The Finnish conductor Klaus Mäkelä has through his fine musical communication with orchestras around the world been internationally celebrated. He took office in 2020 as chief conductor and artistic advisor for the Oslo Philharmonic. He is also from 2022 musical director of the Orchestre de Paris and Artistic Partner of the Royal Concertgebouw Orchestra in Amsterdam. At the age of 21, Klaus Mäkelä was appointed first guest conductor of the Swedish Radio Symphony Orchestra, a position he assumed in 2018. This season Klaus Mäkelä makes his first appearances with the New York Philharmonic, Berliner Philharmoniker, Gewandhausorchester and Wiener Symphoniker and returns to the USA to conduct the Cleveland Orchestra and the Chicago Symphony Orchestra. Mäkelä studied conducting at the Sibelius Academy with Jorma Panula and cello with Marko Ylönen, Timo Hanhinen and Hannu Kiiski. As a soloist, he has performed with several Finnish orchestras and as a chamber musician at the Verbier Festival, as well as with members of the Oslo Philharmonic, the Orchestre de Paris, the Symphonieorchester des Bayerischen Rundfunks and the Orchestre Philharmonique de Radio France. Klaus Mäkelä has visited the Gothenburg Symphony several times, most recently in November 2020 when he recorded Shostakovich Cello Concerto No. 1 with Sol Gabetta for GSOplay.

Violinist Isabelle Faust's great artistic curiosity encompasses all eras and forms of instrumental collaboration. Highlights of the 2022-2023 season include concerts with the Berlin Philharmonic, Wiener Symphoniker, Oslo Philharmonic and Helsinki Philharmonic Orchestra.
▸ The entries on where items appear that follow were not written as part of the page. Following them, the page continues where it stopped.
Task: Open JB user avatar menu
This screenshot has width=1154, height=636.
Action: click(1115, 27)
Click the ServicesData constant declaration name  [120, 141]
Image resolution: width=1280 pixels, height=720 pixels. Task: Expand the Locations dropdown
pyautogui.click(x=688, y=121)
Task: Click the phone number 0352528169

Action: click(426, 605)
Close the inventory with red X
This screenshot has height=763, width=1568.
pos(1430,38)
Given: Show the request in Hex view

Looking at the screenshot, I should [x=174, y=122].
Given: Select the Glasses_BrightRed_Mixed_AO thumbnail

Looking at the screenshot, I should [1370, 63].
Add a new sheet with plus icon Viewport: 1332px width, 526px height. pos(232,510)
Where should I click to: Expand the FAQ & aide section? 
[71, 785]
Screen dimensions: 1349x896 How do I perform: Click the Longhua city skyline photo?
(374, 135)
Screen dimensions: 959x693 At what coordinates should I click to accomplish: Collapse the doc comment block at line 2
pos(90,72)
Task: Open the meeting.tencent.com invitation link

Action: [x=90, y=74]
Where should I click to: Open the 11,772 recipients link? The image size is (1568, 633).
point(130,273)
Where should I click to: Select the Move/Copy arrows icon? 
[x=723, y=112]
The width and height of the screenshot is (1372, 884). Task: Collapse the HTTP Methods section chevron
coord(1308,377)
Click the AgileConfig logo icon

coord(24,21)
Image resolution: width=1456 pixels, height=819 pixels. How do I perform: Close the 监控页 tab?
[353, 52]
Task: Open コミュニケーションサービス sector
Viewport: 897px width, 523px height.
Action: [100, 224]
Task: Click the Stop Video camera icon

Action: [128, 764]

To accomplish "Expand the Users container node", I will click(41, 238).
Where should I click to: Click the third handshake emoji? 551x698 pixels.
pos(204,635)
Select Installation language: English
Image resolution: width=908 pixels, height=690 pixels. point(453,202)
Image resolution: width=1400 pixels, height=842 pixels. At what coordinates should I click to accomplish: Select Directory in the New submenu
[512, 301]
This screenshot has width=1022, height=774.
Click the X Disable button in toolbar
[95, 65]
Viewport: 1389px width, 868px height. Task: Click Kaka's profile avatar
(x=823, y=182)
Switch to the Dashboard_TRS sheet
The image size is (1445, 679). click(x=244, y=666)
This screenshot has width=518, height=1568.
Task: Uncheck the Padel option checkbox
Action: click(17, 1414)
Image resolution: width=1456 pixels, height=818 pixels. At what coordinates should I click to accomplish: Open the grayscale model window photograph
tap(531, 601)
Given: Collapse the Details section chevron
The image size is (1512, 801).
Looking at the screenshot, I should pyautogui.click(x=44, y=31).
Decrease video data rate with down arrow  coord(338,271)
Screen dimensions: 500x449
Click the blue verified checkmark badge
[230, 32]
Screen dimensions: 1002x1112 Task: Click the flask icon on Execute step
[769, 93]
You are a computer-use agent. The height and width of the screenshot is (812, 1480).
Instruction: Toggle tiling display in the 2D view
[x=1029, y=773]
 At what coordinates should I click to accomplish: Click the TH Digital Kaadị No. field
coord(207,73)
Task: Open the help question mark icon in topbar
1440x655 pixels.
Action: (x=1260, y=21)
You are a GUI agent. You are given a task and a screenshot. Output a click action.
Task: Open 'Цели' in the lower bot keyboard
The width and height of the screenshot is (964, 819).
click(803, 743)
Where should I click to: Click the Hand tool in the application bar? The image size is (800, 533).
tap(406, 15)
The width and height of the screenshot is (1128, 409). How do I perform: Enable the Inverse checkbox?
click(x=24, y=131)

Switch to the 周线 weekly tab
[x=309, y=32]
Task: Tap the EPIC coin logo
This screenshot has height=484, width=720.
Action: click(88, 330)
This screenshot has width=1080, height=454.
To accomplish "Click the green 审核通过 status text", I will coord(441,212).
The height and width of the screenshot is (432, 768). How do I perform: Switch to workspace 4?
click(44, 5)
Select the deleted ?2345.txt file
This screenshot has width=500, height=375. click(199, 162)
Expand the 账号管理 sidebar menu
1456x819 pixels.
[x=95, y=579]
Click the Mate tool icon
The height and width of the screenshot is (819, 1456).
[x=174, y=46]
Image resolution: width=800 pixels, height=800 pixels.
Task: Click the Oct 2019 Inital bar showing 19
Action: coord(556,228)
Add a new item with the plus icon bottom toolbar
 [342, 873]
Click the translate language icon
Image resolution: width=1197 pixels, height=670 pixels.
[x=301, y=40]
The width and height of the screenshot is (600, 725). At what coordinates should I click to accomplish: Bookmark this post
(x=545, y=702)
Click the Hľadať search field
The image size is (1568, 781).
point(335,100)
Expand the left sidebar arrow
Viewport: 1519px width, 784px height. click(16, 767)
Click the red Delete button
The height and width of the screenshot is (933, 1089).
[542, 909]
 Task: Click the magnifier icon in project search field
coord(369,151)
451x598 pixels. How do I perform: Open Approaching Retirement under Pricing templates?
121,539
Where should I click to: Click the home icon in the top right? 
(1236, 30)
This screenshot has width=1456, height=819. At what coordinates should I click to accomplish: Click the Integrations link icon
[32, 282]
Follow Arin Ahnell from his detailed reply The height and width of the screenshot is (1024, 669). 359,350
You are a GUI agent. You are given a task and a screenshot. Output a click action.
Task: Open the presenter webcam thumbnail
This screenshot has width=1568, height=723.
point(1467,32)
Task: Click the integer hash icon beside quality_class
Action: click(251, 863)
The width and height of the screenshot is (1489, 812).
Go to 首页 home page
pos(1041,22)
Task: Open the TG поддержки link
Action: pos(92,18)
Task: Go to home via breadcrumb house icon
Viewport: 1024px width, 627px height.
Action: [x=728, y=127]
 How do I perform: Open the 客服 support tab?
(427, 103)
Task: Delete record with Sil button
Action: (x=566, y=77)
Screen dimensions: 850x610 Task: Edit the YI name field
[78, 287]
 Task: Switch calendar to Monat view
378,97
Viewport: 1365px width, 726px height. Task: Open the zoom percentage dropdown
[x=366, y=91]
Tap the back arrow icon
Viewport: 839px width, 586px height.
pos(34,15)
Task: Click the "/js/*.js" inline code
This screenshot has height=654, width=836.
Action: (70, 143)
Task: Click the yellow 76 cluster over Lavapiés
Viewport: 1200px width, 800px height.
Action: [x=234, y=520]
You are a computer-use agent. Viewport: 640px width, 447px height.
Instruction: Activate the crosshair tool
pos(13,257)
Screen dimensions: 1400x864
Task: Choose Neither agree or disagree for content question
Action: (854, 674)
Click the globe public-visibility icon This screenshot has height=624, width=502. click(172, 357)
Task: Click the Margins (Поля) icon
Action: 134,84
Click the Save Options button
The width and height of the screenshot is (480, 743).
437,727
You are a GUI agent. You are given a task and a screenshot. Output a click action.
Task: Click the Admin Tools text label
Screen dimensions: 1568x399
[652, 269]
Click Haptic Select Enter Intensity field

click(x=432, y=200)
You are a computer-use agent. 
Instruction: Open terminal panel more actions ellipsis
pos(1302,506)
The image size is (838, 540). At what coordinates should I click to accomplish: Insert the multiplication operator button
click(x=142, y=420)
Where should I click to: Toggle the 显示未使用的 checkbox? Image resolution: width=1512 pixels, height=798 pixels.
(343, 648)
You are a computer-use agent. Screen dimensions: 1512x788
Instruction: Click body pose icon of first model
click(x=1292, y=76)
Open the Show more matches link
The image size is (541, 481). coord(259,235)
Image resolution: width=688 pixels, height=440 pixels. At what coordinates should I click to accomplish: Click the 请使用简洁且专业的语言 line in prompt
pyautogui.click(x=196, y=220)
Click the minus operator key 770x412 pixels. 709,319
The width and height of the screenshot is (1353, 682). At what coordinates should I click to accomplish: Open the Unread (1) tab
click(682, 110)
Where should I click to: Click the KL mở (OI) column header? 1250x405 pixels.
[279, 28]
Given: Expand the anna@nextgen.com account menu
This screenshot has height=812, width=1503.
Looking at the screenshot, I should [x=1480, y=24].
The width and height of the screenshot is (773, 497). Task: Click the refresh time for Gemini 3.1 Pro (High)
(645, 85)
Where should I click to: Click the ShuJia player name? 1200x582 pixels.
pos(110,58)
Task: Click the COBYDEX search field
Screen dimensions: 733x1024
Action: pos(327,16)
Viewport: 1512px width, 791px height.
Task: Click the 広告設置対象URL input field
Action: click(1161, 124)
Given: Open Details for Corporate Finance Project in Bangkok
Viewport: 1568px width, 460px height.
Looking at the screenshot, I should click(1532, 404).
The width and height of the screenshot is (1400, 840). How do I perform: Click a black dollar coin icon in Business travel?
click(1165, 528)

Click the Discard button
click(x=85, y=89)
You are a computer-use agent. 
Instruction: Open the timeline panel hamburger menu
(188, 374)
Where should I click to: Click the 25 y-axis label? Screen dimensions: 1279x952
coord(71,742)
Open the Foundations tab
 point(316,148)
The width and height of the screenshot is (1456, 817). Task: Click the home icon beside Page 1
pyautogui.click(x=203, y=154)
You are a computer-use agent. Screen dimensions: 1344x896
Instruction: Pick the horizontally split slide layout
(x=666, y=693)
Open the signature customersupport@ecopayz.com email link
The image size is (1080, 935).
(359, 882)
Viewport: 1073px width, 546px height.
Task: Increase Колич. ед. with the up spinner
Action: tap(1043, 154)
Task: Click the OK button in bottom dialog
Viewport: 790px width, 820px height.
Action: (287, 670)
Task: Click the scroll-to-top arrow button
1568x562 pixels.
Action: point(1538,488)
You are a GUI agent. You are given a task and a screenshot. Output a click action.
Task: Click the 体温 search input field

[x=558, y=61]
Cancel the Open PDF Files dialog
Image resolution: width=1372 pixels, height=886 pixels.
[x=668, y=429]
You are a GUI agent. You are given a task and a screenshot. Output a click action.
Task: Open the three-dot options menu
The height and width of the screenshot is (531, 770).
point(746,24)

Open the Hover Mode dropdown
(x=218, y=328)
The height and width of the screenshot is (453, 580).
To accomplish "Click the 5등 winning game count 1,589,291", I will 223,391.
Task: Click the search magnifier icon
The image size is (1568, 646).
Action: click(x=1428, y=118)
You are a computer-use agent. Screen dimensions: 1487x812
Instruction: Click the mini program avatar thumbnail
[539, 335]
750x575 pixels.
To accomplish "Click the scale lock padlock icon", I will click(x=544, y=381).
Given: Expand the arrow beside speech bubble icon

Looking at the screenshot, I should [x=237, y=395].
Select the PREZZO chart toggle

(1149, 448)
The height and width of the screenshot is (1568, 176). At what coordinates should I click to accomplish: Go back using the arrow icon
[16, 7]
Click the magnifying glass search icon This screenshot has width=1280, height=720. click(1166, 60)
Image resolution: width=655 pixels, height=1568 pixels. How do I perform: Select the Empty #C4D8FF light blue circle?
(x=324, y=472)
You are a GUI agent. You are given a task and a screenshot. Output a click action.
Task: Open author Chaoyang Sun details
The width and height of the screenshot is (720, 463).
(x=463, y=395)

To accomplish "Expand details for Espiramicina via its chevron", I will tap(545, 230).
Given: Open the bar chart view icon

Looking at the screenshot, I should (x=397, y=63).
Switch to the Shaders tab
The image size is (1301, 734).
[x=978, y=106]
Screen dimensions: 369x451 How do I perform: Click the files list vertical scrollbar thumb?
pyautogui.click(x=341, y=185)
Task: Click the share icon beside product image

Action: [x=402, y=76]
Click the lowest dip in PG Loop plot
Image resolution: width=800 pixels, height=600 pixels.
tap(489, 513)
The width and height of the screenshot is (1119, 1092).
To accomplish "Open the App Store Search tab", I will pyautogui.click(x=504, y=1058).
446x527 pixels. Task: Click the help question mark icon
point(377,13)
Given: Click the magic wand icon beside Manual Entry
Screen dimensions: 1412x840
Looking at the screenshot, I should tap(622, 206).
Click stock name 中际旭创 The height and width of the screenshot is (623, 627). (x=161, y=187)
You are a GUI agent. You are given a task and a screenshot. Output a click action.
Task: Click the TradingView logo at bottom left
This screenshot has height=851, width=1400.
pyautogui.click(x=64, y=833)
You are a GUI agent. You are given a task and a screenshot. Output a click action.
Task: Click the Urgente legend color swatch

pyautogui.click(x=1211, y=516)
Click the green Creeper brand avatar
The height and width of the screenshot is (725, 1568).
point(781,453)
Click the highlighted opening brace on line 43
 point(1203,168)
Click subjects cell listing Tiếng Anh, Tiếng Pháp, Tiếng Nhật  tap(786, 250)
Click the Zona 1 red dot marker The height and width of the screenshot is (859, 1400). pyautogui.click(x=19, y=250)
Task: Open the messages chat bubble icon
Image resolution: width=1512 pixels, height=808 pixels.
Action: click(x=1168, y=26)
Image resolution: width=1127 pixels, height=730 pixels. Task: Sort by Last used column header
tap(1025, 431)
She also tours with Il Giardino Armonico, English Baroque Soloists, AKAMUS Berlin, Basel Chamber Orchestra, Mahler Chamber Orchestra and Orchestre des Champs-Elysées. Chamber music involvement includes collaborations with Sol Gabetta, Jean-Guihen Queyras, Antoine Tamestit, Jörg Widmann, Alexander Melnikov and Pierre-Laurent Aimard. The season ends with solo concerts and Kurtág's "Kafkafragment" with soprano Anna Prohaska at the Musikverein Wien. Isabelle Faust was born in Germany in 1972. After winning the famous Leopold Mozart and Paganini competitions at a young age, she soon appeared with leading orchestras, among them the Berlin Philharmonic, the Boston Symphony and the NHK Orchestra in Tokyo. She developed close collaborations with conductors such as Claudio Abbado, Giovanni Antonioni, Frans Brüggen and Sir John Eliot Gardiner. Isabelle Faust's recent recordings include Schönberg's Violin Concerto conducted by Daniel Harding with the Swedish Radio Symphony Orchestra, as well as Beethoven's Triple Concerto with Alexander Melnikov, Jean-Guihen Queyras, Pablo Heras-Casado and the Freiburger Barockorchester. Isabelle Faust has also made popular recordings of the sonatas and partitas for solo violin by Johann Sebastian Bach as well as violin concertos by Ludwig van Beethoven and Alban Berg conducted by Claudio Abbado.